Hokusai rassemble vers 1830 un ensemble d’estampes sous le titre Les vues merveilleuses des ponts célèbres de toutes les provinces, dans laquelle il représente de nombreux ponts qui sillonnent le paysage japonais. Les représentations de ces ponts relèvent autant de l’exercice de perspective (héritage occidental qu’il étudie dès ses années de formation) que de celui des vues de lieux célèbres très prisé à l’époque – bien qu’il représente aussi des ponts anonymes, pris au détour d’un chemin de montagne et très vaguement situés dans les titres des estampes.
Les œuvres d’Hokusai s’inscrivent dans le mouvement ukiyo-e (XVIIe – XIXe siècle au Japon), qui peut être traduit par « images du monde flottant ». Les estampes tirées de planches de bois en sont le médium principal.

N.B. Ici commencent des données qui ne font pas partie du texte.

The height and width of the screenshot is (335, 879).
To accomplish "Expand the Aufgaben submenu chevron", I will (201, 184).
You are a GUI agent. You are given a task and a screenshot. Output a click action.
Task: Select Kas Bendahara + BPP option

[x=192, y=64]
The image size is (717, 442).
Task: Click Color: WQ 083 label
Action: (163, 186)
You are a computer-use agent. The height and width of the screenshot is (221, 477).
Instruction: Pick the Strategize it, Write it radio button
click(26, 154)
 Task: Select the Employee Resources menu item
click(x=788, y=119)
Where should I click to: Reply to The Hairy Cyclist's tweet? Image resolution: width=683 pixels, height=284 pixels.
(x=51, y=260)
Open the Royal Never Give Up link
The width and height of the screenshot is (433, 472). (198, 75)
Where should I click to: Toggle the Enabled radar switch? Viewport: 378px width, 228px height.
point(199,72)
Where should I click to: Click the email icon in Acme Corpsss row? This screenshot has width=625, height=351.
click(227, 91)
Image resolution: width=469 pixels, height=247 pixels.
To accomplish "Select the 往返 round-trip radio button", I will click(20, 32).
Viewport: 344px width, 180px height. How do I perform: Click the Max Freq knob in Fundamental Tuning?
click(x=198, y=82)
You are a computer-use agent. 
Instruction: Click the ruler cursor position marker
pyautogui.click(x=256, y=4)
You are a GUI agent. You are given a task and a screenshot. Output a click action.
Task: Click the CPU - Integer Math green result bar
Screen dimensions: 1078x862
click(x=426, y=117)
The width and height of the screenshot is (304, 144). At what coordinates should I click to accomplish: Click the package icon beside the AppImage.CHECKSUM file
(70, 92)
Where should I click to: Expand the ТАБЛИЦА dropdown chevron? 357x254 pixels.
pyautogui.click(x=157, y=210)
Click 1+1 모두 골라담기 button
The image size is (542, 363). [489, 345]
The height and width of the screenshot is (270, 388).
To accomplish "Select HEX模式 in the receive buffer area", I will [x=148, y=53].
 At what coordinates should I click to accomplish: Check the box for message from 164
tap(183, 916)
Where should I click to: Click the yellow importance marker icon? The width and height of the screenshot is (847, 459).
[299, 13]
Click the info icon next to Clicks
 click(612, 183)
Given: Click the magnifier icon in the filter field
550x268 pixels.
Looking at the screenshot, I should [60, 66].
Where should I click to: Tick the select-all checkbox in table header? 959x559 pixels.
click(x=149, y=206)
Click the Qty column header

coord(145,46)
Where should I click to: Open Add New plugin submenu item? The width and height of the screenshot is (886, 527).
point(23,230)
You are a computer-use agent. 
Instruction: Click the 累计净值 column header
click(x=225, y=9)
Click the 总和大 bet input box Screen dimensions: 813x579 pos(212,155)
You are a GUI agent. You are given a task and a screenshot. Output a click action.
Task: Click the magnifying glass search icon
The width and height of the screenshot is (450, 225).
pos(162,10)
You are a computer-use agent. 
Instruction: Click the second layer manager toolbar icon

Un faible coût de production permet leur diffusion à toutes les classes la société japonaise, par opposition à la peinture traditionnelle plutôt réservée à l’élite. En écho à cette accessibilité, les sujets représentés se diversifient également : nature, animaux, histoires et personnages mythologiques, paysages et scènes de la vie quotidienne sont mis à l’honneur.
Il s’agit ici d’un genre de l’ukiyo-e, le fukei-ga, ou peinture de paysage, dont Hokusai et Hiroshige sont des représentants à l’époque Edo. Le fukei-ga s’allie aussi dans cette œuvre au genre du meisho-e, qui se traduit par la peinture de vues célèbres.
Cette estampe représente le pont flottant de Sano, qui traverse la rivière Karasugawa dans la province de Kozuke. La scène est hivernale, on y voit un paysage enneigé, montagneux en arrière-plan. Le pont lui-même décrit une courbe harmonieuse à la surface de l’eau, qui est colorée d’une intense couleur bleue. Découvert accidentellement par un peintre allemand au début du XVIIIe siècle, le bleu de Prusse fut introduit au Japon dans les années 1820 par les marchands hollandais. Hokusai utilisa ce pigment pour la première fois en 1829, appréciant son intensité et sa résistance comparé aux autres pigments. La profondeur est efficacement marquée par les habitations au premier plan et par le tracé du pont sur la surface du lac.
L’intensité de cette scène et la vivacité des couleurs offrent à cette estampe de belles dimensions une qualité exceptionnelle.